The Delaware Supreme Court recently affirmed the Delaware Chancery Court’s opinion in CML V, LLC v. Bax, 6 A.3d 238 (Del. Ch. 2010), holding that the Delaware Limited Liability Company Act (the “Act”) does not confer derivative standing on creditors to sue for breaches of fiduciary duties. CML V, LLC v. Bax, C.A. No. 5373, 2011 WL 3863132 (Del. Sept. 2, 2011). Specifically, the Delaware Supreme Court determined that the Act plainly and unambiguously limits derivative standing to “members” of, and “assignees” of, a limited liability company interest in a Delaware limited liability company (a “LLC”).1 The Delaware Supreme Court explained that it “may be correct that in insolvency creditors become the ultimate risk bearers in LLCs,” but nevertheless concluded that “the General Assembly is free to elect a statutory limitation on derivative standing for LLCs that is different than that for corporations, and thereby preclude creditors from attaining [derivative] standing,” given the distinction between corporations and LLCs, and the fact that “the structure of LLCs affords creditors significant contractual flexibility to protect their unique, distinct interests.”
Unless the Delaware General Assembly acts to amend the Act to expressly confer derivative standing on creditors of a Delaware LLC, therefore, such creditors must resort to contractual remedies to protect their interests. According to the Delaware Supreme Court, a creditor may: (i) “negotiat[e] [an] automatic assignment of membership interests upon insolvency” of the LLC and “requir[e] the members and governing board to amend the LLC agreement accordingly”; (ii) “negotiate for a provision that would convert its interests to that of an ‘assignee’ in the event of insolvency”; and (iii) “negotiate for a term that would give [the creditor] control of the LLC’s governing body in [the] event [of insolvency]….”

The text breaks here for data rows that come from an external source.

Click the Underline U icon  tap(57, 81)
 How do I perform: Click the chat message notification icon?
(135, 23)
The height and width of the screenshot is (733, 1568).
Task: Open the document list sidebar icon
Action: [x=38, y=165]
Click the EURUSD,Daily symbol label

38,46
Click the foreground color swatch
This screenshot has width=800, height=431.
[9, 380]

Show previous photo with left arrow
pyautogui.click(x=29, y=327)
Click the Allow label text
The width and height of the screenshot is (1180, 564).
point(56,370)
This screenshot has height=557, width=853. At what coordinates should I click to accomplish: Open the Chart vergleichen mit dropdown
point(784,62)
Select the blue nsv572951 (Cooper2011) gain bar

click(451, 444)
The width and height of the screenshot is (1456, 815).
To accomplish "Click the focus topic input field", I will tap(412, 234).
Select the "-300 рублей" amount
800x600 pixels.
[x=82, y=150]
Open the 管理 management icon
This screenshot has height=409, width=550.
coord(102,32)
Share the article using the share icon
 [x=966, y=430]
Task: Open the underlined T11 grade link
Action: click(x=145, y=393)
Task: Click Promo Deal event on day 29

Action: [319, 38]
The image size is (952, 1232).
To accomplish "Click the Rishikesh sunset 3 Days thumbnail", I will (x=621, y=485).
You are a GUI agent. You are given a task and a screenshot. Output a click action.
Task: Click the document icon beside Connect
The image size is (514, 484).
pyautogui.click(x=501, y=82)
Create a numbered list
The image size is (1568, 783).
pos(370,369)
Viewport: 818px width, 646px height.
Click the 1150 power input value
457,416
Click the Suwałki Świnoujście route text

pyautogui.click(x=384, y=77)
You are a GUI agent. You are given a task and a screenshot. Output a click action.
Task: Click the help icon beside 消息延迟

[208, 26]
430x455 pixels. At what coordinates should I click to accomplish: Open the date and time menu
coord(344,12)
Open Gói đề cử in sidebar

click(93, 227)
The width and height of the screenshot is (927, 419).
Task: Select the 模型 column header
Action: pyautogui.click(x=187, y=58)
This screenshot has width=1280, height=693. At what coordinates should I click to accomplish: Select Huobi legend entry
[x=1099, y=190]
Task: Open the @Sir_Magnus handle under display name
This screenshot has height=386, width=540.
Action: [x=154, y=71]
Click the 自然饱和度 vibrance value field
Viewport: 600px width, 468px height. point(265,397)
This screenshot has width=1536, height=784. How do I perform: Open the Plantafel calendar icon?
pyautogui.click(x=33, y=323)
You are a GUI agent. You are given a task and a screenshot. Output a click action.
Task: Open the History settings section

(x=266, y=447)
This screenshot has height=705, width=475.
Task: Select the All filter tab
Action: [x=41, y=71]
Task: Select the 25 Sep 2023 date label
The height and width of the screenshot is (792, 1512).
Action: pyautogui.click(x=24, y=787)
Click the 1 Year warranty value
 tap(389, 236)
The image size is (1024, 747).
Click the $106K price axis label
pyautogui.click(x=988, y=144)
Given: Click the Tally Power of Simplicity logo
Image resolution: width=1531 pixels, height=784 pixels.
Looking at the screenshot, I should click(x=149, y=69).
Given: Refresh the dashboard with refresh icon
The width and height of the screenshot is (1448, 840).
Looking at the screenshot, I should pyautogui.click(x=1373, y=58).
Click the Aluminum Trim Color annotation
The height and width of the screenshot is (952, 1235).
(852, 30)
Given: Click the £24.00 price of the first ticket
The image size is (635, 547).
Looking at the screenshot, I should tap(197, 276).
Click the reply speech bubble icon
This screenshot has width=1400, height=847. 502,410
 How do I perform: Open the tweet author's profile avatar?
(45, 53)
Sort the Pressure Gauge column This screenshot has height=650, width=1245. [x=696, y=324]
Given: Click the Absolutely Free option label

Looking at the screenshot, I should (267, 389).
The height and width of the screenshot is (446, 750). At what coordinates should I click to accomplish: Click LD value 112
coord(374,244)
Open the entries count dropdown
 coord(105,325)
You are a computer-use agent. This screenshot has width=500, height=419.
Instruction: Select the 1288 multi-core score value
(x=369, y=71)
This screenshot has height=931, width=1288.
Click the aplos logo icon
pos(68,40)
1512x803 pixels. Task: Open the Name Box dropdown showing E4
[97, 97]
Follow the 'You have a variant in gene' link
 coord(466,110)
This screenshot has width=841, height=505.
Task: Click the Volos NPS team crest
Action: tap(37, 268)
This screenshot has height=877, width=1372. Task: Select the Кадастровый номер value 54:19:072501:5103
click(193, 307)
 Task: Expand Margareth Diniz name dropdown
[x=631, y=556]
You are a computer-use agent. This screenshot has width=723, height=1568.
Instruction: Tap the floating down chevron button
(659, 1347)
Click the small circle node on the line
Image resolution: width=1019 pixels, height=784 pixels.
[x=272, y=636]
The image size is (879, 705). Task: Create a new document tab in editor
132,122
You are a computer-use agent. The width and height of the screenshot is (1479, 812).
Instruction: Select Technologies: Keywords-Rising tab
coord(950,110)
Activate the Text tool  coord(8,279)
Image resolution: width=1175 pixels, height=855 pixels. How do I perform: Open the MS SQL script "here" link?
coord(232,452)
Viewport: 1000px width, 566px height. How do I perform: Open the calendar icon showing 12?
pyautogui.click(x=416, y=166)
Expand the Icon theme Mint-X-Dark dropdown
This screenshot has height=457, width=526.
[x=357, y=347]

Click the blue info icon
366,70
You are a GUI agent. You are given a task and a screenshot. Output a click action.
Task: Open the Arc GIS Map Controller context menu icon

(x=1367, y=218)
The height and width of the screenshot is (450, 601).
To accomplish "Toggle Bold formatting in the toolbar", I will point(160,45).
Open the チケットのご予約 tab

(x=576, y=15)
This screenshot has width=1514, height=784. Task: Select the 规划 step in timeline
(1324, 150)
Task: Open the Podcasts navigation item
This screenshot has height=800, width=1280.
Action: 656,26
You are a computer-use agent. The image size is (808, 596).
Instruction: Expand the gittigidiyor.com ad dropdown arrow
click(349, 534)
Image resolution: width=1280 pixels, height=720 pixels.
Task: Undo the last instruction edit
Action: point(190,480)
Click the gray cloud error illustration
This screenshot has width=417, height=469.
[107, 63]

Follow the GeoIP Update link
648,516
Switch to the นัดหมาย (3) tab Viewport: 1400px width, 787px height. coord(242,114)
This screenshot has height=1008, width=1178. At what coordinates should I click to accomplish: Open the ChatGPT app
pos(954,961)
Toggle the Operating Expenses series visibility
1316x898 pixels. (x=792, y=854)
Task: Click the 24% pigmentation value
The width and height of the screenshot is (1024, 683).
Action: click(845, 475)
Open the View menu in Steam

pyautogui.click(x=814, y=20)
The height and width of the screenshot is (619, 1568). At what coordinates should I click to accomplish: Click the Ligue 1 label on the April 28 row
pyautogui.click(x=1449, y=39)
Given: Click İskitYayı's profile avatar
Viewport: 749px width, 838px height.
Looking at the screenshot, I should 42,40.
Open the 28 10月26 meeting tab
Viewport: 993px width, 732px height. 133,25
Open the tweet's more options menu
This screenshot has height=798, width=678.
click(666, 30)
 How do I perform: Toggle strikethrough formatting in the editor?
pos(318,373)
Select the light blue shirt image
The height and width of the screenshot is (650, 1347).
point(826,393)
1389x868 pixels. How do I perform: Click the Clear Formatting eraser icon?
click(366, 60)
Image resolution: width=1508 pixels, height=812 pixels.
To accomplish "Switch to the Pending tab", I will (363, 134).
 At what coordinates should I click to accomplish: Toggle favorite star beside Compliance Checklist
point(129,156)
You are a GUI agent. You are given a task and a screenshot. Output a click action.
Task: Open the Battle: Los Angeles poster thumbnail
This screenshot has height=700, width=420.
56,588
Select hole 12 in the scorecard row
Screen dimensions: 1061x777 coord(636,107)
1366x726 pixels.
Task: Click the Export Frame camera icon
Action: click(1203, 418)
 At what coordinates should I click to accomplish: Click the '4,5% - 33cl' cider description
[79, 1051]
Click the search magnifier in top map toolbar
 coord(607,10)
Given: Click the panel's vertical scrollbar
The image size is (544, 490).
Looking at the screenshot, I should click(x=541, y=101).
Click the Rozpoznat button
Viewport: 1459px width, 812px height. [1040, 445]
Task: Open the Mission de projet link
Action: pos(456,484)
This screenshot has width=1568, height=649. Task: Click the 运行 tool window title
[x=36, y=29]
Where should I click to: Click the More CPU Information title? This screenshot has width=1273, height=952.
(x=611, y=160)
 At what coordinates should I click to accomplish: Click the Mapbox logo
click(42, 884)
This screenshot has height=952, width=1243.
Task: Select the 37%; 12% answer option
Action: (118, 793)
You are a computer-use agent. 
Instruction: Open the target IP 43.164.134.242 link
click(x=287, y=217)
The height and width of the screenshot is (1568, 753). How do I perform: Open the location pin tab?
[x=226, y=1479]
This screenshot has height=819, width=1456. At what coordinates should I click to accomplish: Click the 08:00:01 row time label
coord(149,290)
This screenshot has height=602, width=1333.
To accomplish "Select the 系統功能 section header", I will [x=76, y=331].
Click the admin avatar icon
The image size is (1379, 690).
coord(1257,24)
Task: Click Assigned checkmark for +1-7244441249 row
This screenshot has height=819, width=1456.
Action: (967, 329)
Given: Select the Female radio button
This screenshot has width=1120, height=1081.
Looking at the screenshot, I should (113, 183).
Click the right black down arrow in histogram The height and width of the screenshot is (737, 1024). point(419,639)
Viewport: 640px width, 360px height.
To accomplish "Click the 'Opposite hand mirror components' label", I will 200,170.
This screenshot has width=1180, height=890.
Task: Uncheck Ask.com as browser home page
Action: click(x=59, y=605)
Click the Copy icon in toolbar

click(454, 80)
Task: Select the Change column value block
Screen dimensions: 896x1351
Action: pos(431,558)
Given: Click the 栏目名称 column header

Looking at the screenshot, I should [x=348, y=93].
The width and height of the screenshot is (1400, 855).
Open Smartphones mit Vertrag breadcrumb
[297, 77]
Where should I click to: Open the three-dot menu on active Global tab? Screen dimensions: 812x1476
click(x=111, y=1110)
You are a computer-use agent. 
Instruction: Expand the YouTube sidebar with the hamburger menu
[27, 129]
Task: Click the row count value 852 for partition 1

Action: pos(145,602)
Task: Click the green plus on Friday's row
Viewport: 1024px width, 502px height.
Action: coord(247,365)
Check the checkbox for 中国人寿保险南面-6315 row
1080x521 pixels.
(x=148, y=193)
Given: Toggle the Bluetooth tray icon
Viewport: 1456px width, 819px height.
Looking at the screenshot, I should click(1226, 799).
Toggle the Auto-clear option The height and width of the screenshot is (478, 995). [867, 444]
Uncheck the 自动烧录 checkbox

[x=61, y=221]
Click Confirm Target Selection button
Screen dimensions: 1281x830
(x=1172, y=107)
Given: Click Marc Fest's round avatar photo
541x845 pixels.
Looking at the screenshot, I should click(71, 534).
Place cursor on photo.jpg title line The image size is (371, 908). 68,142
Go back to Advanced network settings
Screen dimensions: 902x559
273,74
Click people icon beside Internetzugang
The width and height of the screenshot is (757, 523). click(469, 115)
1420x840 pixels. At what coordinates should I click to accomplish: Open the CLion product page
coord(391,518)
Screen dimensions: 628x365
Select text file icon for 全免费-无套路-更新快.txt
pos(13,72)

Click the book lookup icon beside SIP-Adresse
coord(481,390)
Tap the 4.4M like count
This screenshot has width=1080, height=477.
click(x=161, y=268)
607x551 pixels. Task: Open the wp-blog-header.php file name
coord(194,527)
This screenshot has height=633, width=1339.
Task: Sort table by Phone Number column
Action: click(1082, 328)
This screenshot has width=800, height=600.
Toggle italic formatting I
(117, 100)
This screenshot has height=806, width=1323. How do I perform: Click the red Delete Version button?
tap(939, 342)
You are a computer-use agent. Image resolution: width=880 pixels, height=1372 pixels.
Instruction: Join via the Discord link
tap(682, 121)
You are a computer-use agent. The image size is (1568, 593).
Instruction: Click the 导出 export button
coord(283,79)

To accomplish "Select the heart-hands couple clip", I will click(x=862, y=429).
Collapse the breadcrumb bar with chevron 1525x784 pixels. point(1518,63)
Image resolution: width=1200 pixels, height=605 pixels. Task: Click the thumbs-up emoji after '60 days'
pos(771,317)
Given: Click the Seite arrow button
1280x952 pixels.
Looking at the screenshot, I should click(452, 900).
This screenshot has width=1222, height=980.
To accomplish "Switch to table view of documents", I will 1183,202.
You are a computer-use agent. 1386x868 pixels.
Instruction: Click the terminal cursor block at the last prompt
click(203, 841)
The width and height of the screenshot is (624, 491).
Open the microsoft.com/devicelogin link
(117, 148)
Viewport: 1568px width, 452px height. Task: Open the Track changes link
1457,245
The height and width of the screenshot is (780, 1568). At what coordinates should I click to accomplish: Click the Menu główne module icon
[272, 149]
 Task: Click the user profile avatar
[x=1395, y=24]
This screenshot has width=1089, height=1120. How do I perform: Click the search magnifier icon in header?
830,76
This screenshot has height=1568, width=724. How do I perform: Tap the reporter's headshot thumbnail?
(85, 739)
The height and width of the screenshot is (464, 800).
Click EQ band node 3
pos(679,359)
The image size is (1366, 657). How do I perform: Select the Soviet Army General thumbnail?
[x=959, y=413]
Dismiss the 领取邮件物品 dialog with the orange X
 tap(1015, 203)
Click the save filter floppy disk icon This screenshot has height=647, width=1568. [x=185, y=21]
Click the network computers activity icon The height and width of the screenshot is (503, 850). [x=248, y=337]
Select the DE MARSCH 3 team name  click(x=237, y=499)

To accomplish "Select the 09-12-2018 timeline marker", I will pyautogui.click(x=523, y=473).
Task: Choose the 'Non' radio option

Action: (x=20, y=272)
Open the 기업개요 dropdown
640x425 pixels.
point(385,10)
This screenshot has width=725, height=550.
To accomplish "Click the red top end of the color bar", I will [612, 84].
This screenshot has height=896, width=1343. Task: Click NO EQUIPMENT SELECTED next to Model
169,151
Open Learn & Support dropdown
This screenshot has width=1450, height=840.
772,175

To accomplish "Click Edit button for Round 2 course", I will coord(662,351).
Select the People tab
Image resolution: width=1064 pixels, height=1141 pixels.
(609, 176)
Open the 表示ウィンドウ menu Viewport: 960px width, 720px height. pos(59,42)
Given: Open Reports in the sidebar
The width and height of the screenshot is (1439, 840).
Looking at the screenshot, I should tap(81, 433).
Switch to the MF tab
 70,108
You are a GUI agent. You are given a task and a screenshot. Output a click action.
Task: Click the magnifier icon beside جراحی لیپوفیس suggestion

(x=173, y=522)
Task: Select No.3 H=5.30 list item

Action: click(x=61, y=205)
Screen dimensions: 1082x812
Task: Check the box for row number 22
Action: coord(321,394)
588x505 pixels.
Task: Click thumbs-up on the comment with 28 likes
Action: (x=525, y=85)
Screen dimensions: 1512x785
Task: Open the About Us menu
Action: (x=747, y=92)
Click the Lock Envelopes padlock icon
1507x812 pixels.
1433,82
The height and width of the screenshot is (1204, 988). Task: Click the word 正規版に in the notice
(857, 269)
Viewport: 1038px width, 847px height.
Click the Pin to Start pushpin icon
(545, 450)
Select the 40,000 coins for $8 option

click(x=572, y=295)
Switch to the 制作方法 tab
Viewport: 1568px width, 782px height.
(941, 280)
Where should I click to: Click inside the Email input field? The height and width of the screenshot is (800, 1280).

Although not expressly affirmed by the Delaware Supreme Court, the Delaware Court of Chancery further suggested that: (i) “creditors [may] bargain for penalties and consequences for members upon the occurrence of specific events or if creditors’ rights are breached”; (ii) creditors may become parties to the LLC’s limited liability company agreement and cause such agreement to “provide for duties triggered by insolvency that would include an obligation to preserve assets for creditors”; and (iii) creditors may negotiate for a provision of the limited liability company agreement of the LLC or another agreement whereby the managers or members agree to be “obligated personally for any or all of the debts of, obligations and liability” of the LLC as permitted by Section 18-303(b) of the Act.2
Because the Act is based on the Delaware Revised Uniform Limited Partnership Act, which similarly confers derivative standing solely upon “partner[s]” and “assignee[s] of a partnership interest,” it can be inferred from the Delaware Supreme Court’s decision that creditors of a limited partnership similarly lack standing to pursue derivative actions on behalf of the limited partnership.